Biological sciences/Evolution/Molecular evolution

Biological sciences/Genetics/Genomics/Comparative genomics

Biological sciences/Genetics/Genomics/Genome evolution

Polyploidization, the whole genome multiplication (WGM) of the total set of chromosomes, is a prominent evolutionary phenomenon that has been observed all across the plant lineage, especially in angiosperms^1–3. After formation, polyploidy is very often followed by drastic changes in the genome, such as genomic rearrangements and loss events, which may eventually lead to a return to a diploid state⁴. This process, referred to as rediploidization, significantly contributes to the evolutionary importance of polyploidy, influencing speciation, diversity, and evolutionary innovation^5–8. Interestingly, a typical contemporary angiosperm genome has undergone one or more rounds of polyploidization, each time followed by rediploidization^9,10. This suggests that rediploidization plays a pivotal role in the long-term evolutionary trajectory following polyploidization. Namely, rediploidization has been postulated to mitigate the drawbacks associated with polyploidy, such as meiotic instability, gene dosage imbalance, and increased nutrient demands, while concurrently generating variation, e.g., in gene copies and genomic rearrangements, upon which selection can operate^5,11. As such, rediploidization can facilitate speciation through the differential loss of duplicate genes and distinct genomic rearrangements¹².

One of the key features of post-WGM genome evolution and rediploidization is extensive gene loss. To this end, the fraction of retained WGM-derived duplicate genes appears to rapidly decrease over time, exhibiting an apparent exponential distribution^4,13,14. This rapid pervasive loss of genes can be attributed to the genome-wide redundancy for all genes after WGM. As such, it has been hypothesized that one copy of the duplicated gene pair may get lost without negatively impacting the fitness of an organism as there is still another functional copy of the gene present in the genome¹³. Indeed, after gene and genome duplication, gene loss or non-functionalization is considered as the most probable evolutionary path^13,15–17. Interestingly, despite this redundancy, duplicate genes are not simply lost at random. Some duplicate genes involved in specific functional categories are preferentially retained after WGM⁴. Several models have been put forward to explain this specific biased retention of duplicate pairs^15,18. For example, according to the dosage balance hypothesis, duplicate genes whose proteins participate in a pathway and/or multi-protein complex are preferentially retained after polyploidization due to dosage constraints, specifically through selection against the disruption of the stoichiometric balance of that pathway or multi-protein complex¹⁹. This hypothesis can explain the functional bias of retained duplicate genes towards transcription regulation, signaling, and developmental processes^20–22.

Although duplicate gene retention has been extensively studied, a major gap in our understanding of rediploidization pertains to the processes by which genes are lost. As a result, little is known about the mechanistic underpinnings of gene loss following WGM. In principle, gene loss can occur through two notable mechanisms, DNA deletion and pseudogenization. DNA deletion refers to the physical removal of a segment of DNA from the genome. The deleted DNA segment may encompass one or multiple genes. Hereby, genetic processes leading to DNA deletion are mainly related to recombination or mobilization of a transposable element²³. Illegitimate recombination, i.e., the recombination of two non-homologous sequences, has been suggested as the most prominent mechanism in angiosperms for gene loss^4,24–27. Pseudogenization, on the other hand, refers to the process whereby a gene acquires deleterious mutations leading to the non-functionality of that gene, followed by further degradation through mutation.

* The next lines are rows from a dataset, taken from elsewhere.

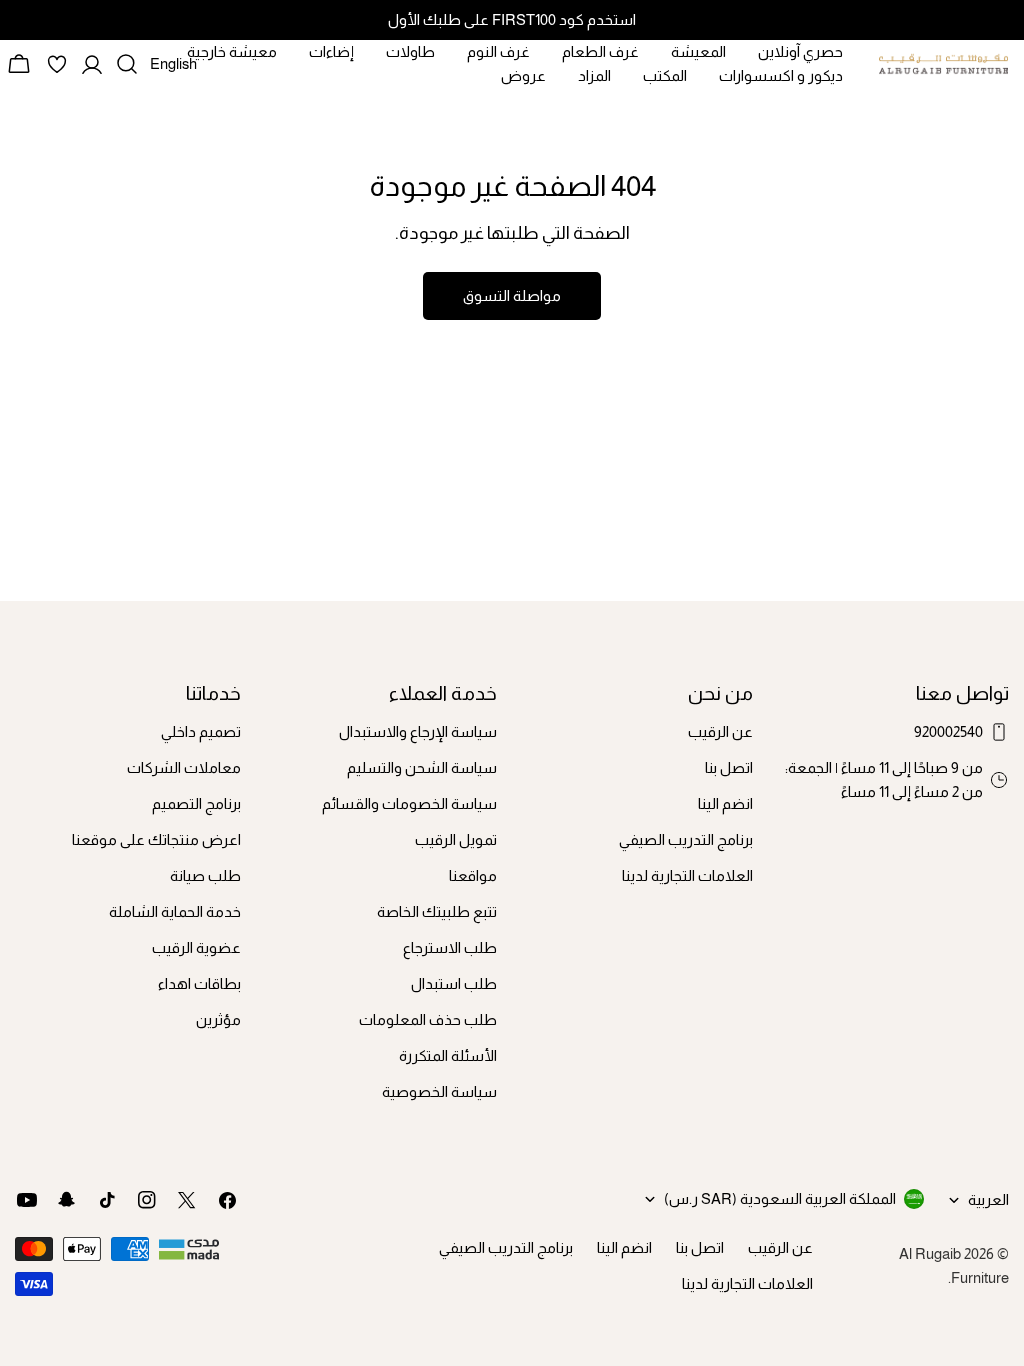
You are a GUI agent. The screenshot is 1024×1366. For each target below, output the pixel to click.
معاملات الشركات (184, 767)
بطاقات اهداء (199, 983)
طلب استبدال (454, 983)
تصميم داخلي (201, 731)
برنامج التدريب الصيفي (686, 839)
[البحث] (127, 64)
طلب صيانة (205, 875)
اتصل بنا (729, 767)
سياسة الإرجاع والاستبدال (418, 731)
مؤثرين (218, 1019)
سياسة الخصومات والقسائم (409, 803)
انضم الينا (725, 803)
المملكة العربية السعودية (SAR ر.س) (780, 1198)
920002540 (948, 731)
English (173, 71)
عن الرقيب (720, 731)
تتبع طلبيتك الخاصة (437, 911)
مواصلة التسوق (512, 295)
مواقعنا (473, 875)
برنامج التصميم (196, 803)
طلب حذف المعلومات (428, 1019)
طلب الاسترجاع (450, 947)
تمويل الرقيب (456, 839)
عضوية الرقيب (196, 947)
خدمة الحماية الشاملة (175, 911)
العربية (988, 1199)
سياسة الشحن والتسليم (422, 767)
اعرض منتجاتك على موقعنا (156, 839)
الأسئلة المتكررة (448, 1055)
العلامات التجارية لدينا (687, 875)
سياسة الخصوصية (439, 1091)
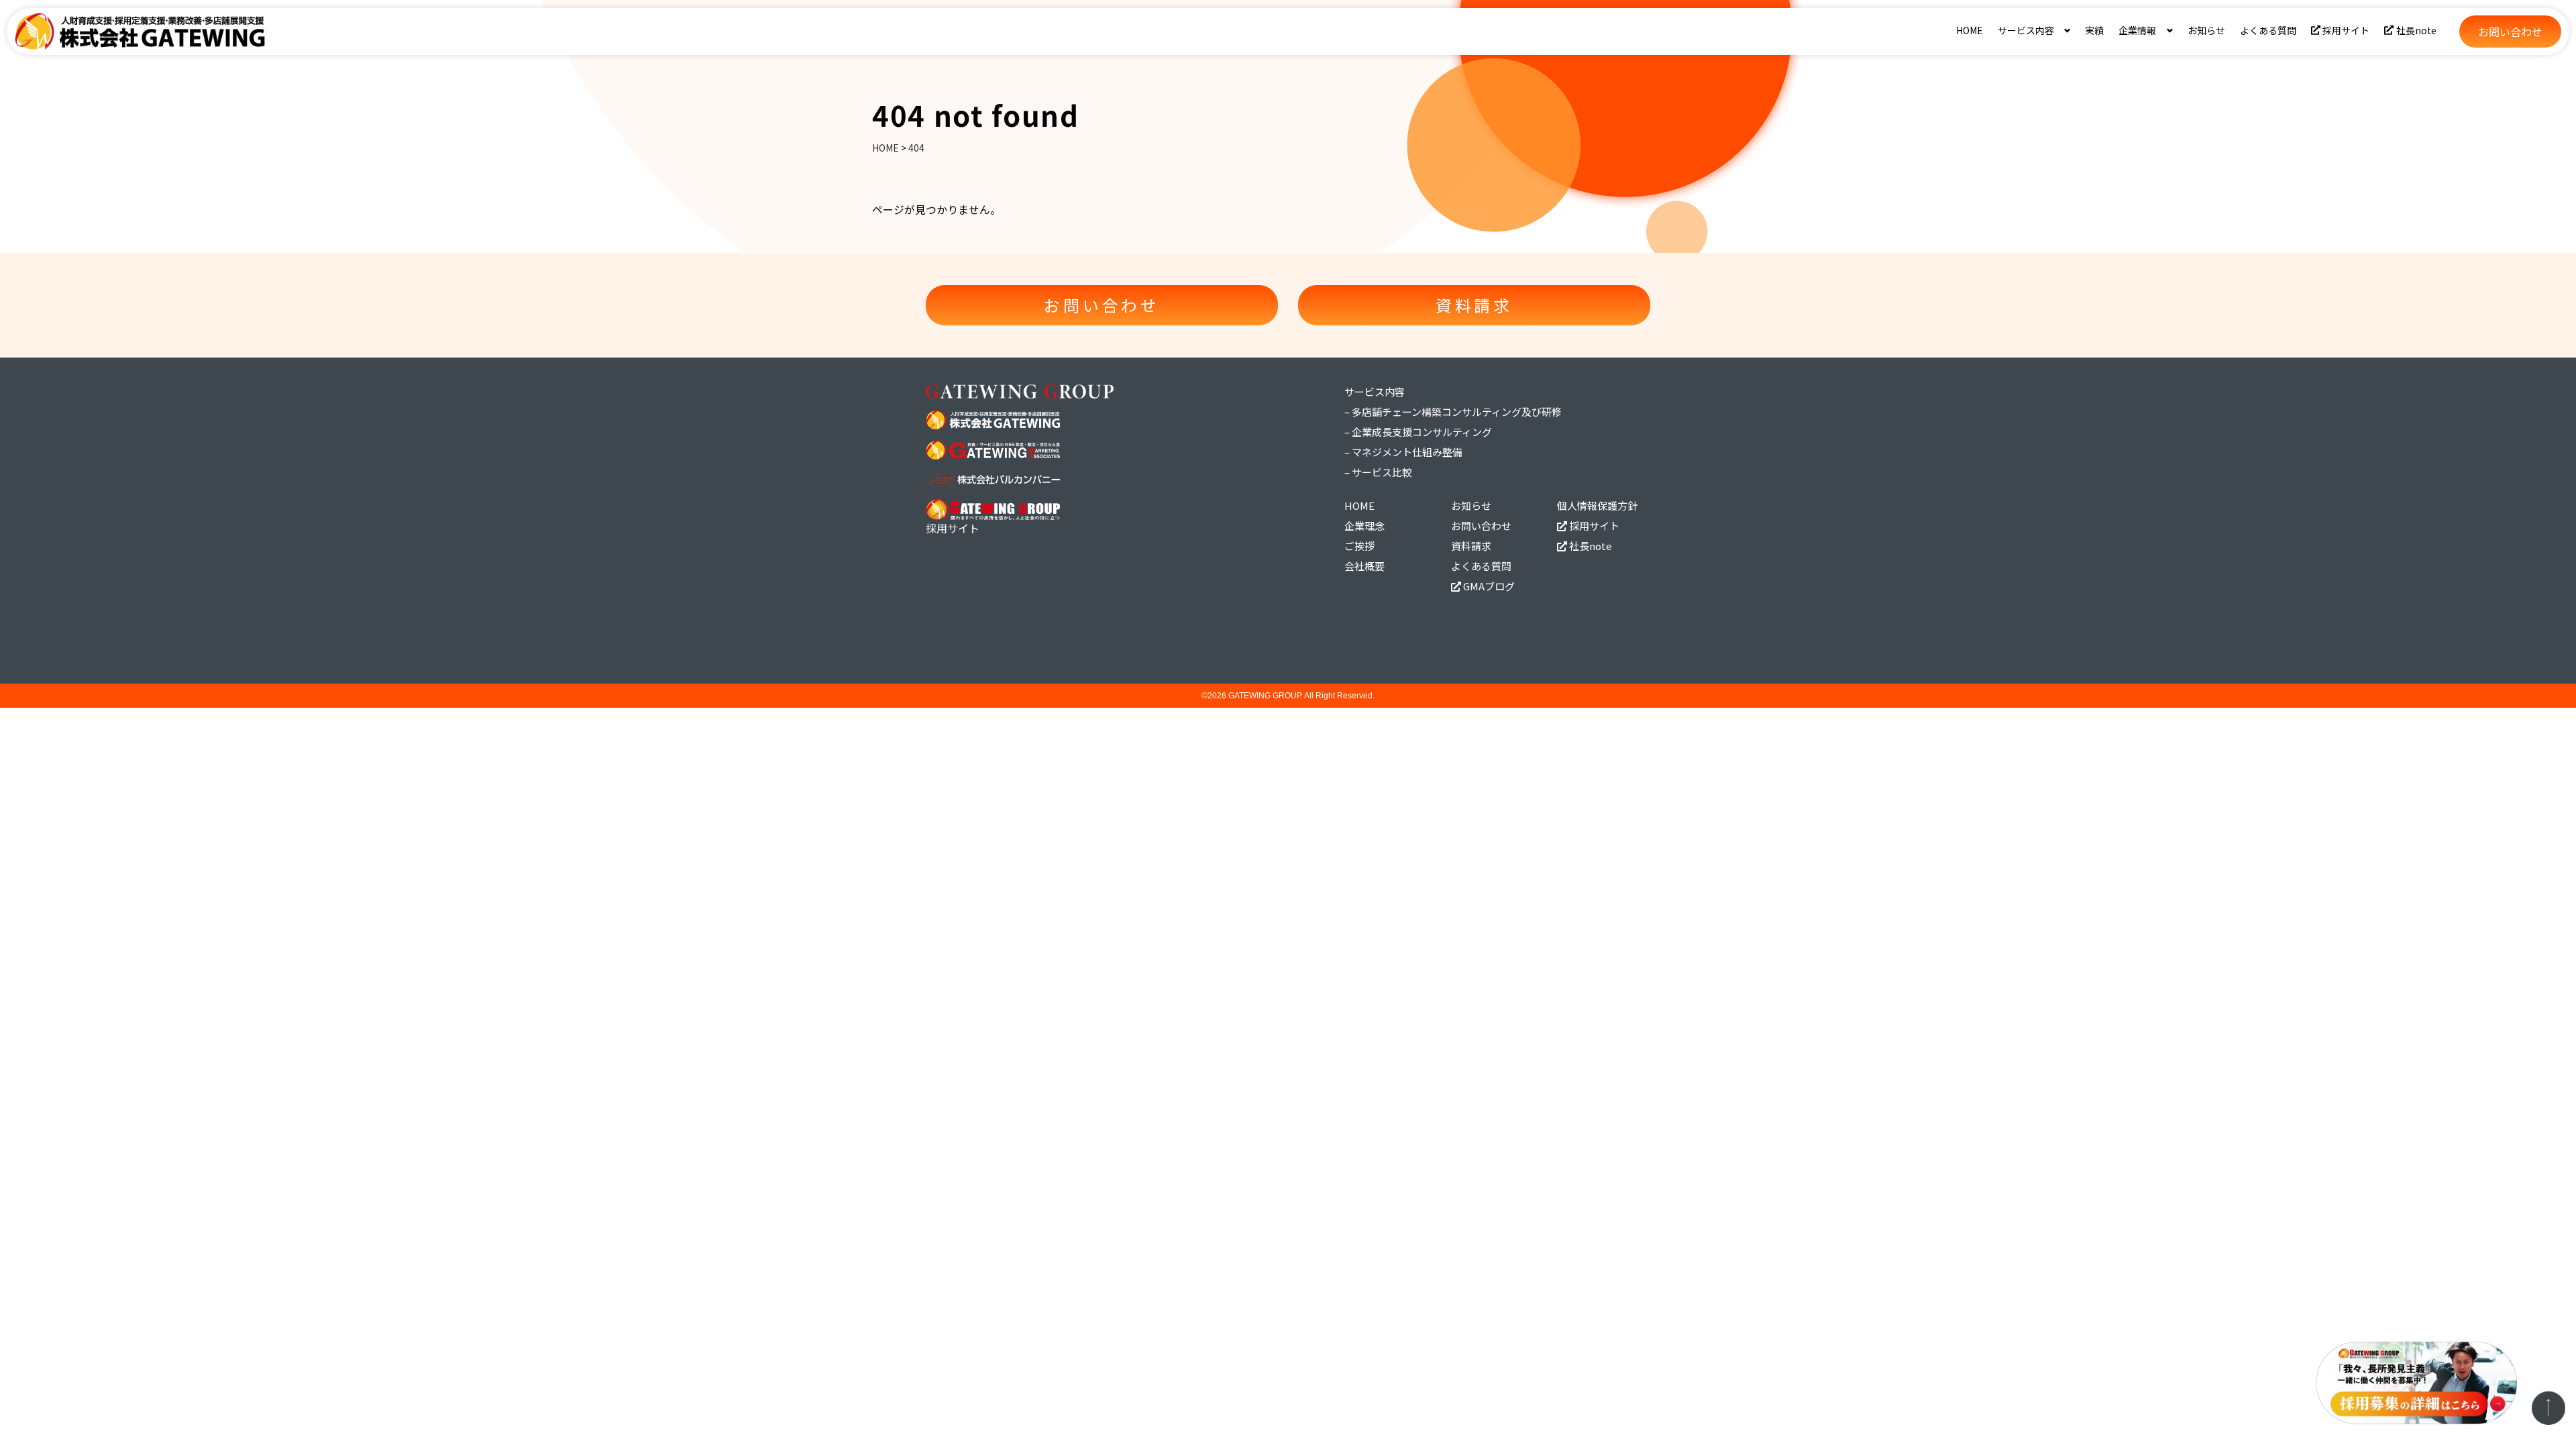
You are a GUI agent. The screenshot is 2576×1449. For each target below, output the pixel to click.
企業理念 (1364, 526)
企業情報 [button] (2137, 30)
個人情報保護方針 (1597, 505)
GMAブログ (1488, 586)
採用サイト (2345, 30)
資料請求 (1471, 546)
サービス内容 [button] (2026, 30)
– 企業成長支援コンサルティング (1418, 432)
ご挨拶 (1359, 546)
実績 (2094, 30)
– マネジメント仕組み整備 (1403, 452)
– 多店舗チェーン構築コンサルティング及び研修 (1453, 412)
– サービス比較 (1378, 472)
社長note (2416, 30)
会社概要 (1364, 566)
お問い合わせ (1481, 526)
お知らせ (2206, 30)
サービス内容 (1374, 391)
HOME (1969, 30)
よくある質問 (2268, 30)
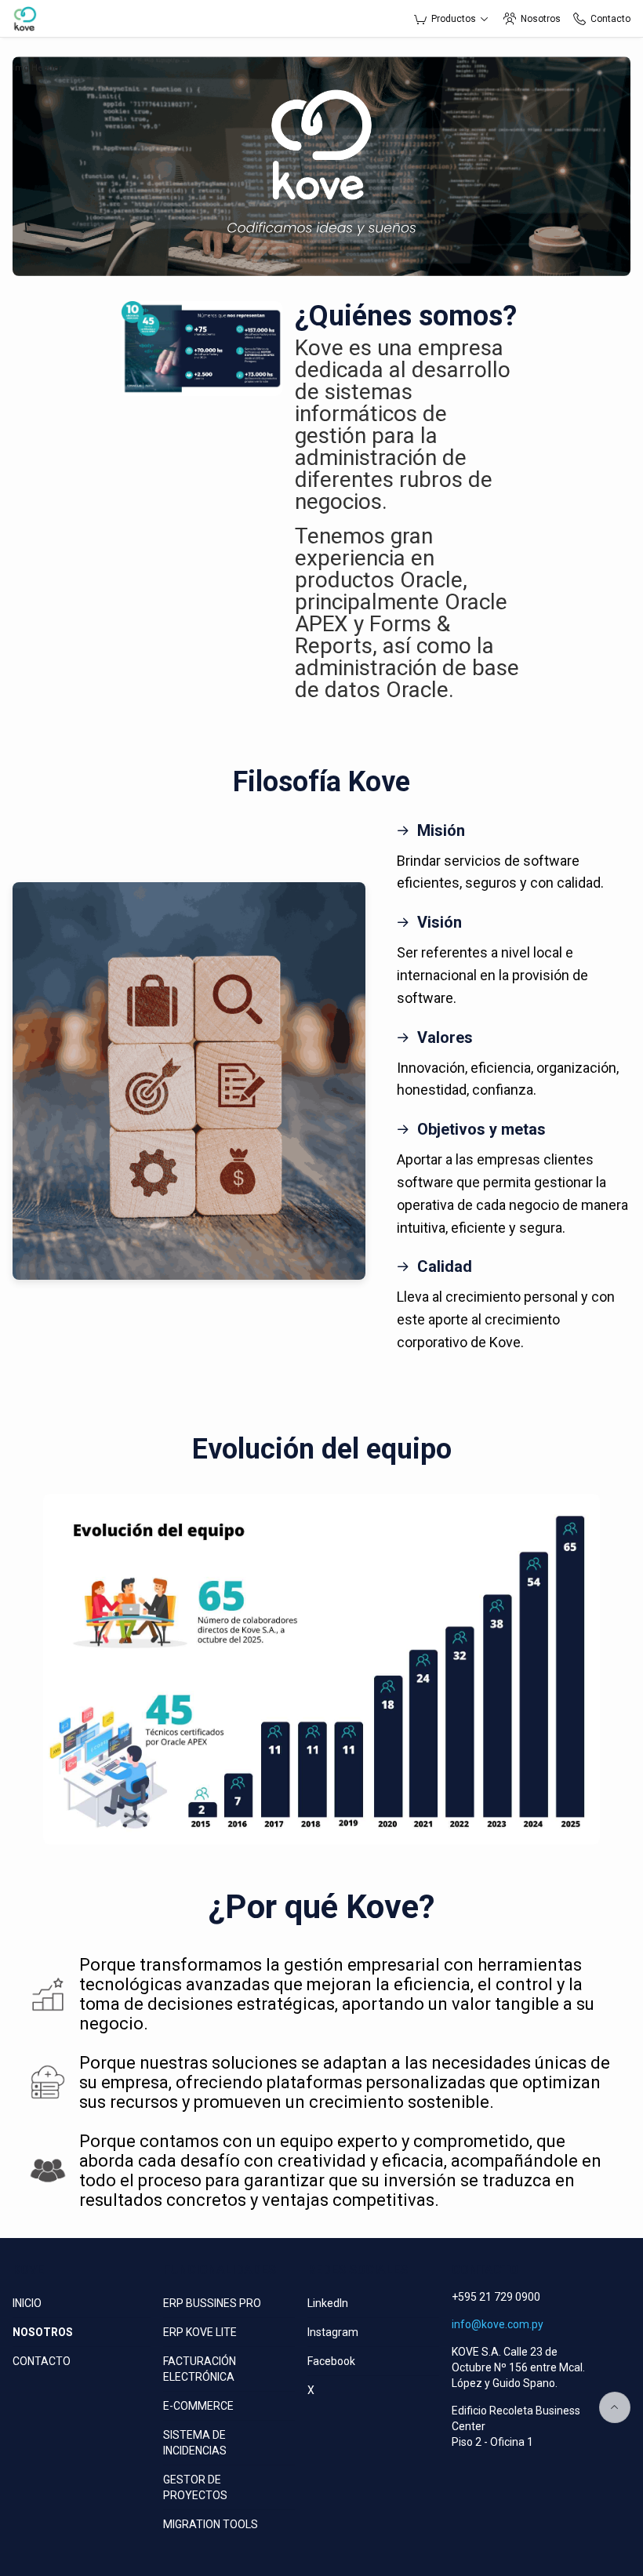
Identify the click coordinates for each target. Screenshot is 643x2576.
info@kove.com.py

A pseudogene is generally defined as a genomic sequence that has sequence similarity to a gene, i.e., a functional paralog, but is itself not functional anymore²⁸. In animals and ferns, pseudogenization has long been considered the most prominent mechanism for gene loss^29–31. Although originally considered rarer in angiosperms, several studies have indicated that pseudogenization may not be as limited as previously thought^32–37. Moreover, Xie et al. (2019) and Mascagni et al. (2021) investigated pseudogenes that originated from WGMs and pinpointed a number ranging from hundreds to thousands WGM-derived pseudogenes in seven and five paleo-polyploid species, respectively, suggesting pseudogenization plays a role in gene loss after WGM in angiosperms.

The two mechanisms of gene loss, DNA deletion and pseudogenization, may have very different biological implications. Importantly, DNA deletion results in the complete removal of the sequence from the genome, whereas after pseudogenization, the sequence is still retained, albeit in a non-functional state. As such, a pseudogene sequence may still have the potential to evolve and (re)gain a functional role, a capability that is not possible after DNA deletion. Indeed, a growing body of research indicates that at least some pseudogenes exhibit some form of functionality^{28,34,38–41}. Pseudogenes may regain their original function through the reversal of deleterious mutations if the selective environment shifts⁴², or may acquire a novel protein-coding function, e.g., as a truncated protein. Besides protein-coding potential, pseudogenes may also play a significant role in the origin of non-coding RNA^28,40,43. For example, several studies have put pseudogenes forward as an important source of long non-coding RNAs (lncRNAs), which govern regulatory functions^36,44–46. Gene loss through pseudogenization may thus be evolutionary appealing as it is flexible and may lead to functional novelty and diversity. However, DNA deletion leads to a reduction of the genome size which may be selectively advantageous, e.g., to reduce resource requirements⁴⁷.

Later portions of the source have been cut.